TASK: In the rows below, swap "screenshot" for "screen capture" everywhere it appears and leave everything else unchanged. Write out every row again, without the pictures.

(Lines of data)
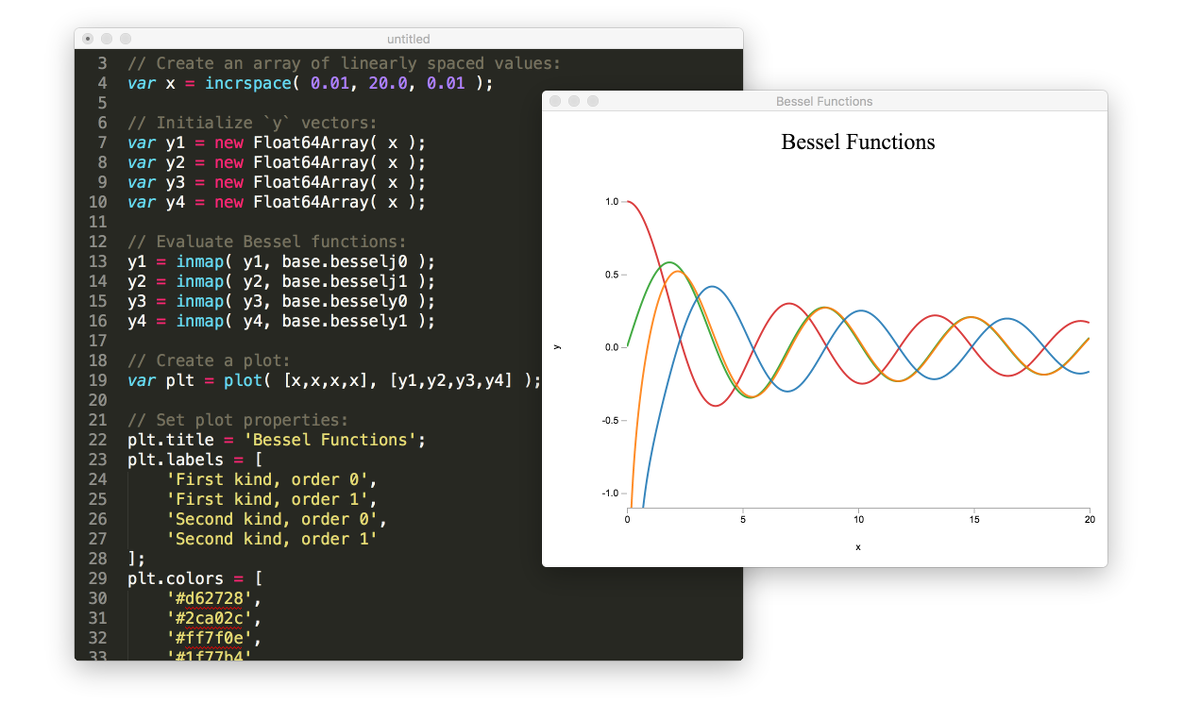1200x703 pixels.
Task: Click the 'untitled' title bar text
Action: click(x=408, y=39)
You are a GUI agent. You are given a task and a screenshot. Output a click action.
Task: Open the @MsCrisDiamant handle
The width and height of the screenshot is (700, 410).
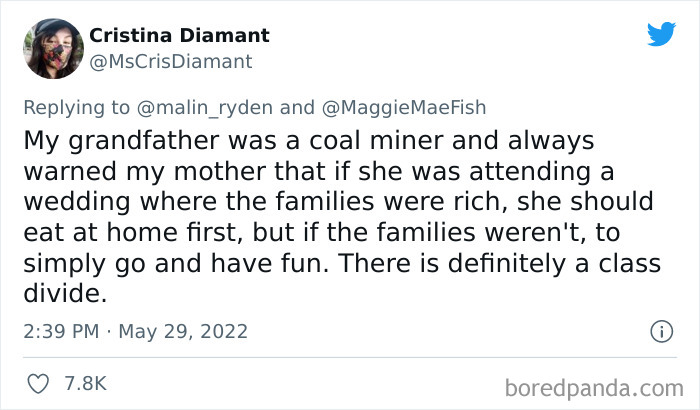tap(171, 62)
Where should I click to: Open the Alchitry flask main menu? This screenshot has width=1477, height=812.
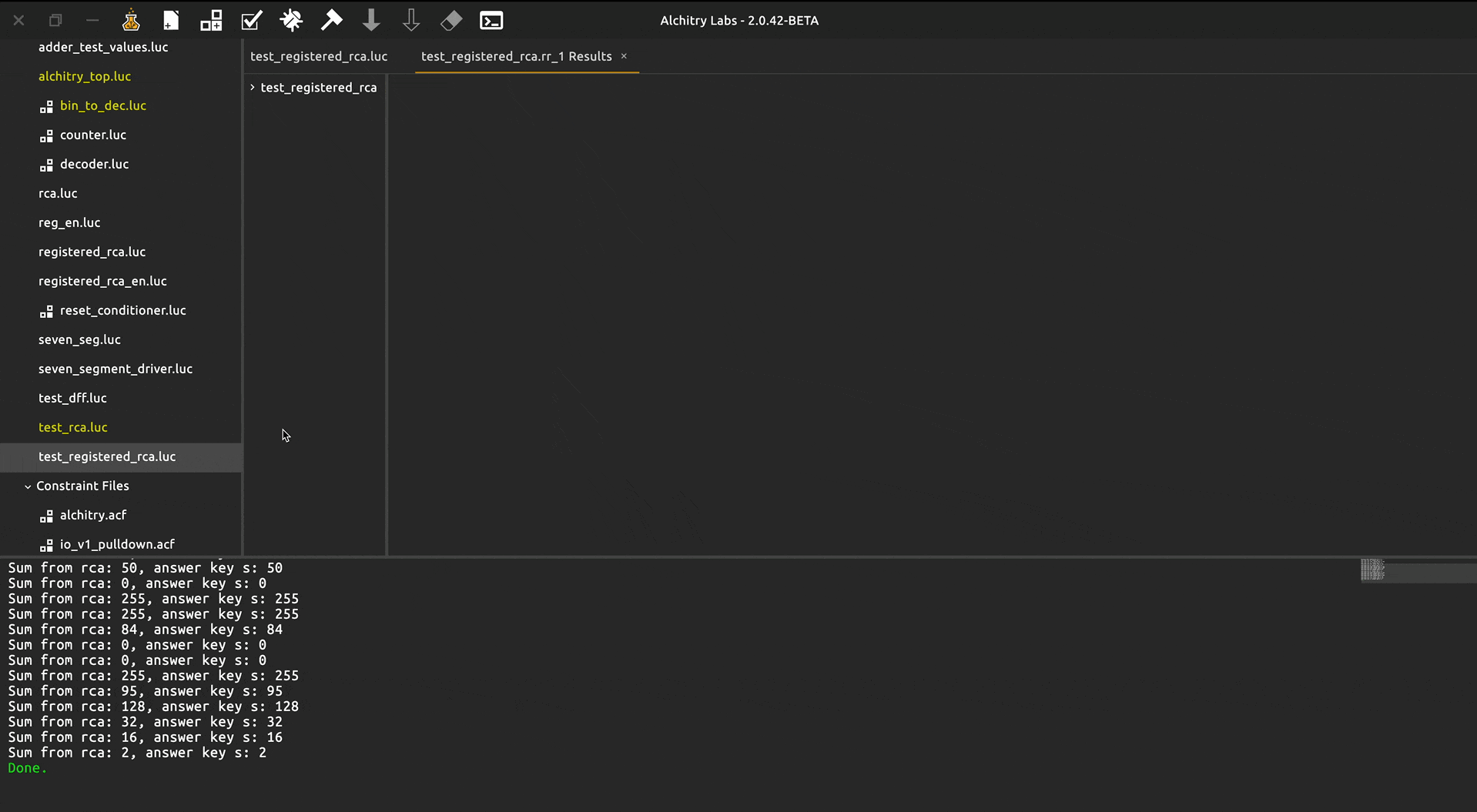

COMPLETE OUTPUT:
1200x703 pixels.
Task: Click the 'untitled' title bar text
Action: click(x=408, y=39)
You are a GUI agent. You are given a task and a screen capture. Output a click action.
Task: Open the @MsCrisDiamant handle
The width and height of the screen capture is (700, 410).
tap(171, 62)
Where should I click to: Open the Alchitry flask main menu? This screen capture has width=1477, height=812.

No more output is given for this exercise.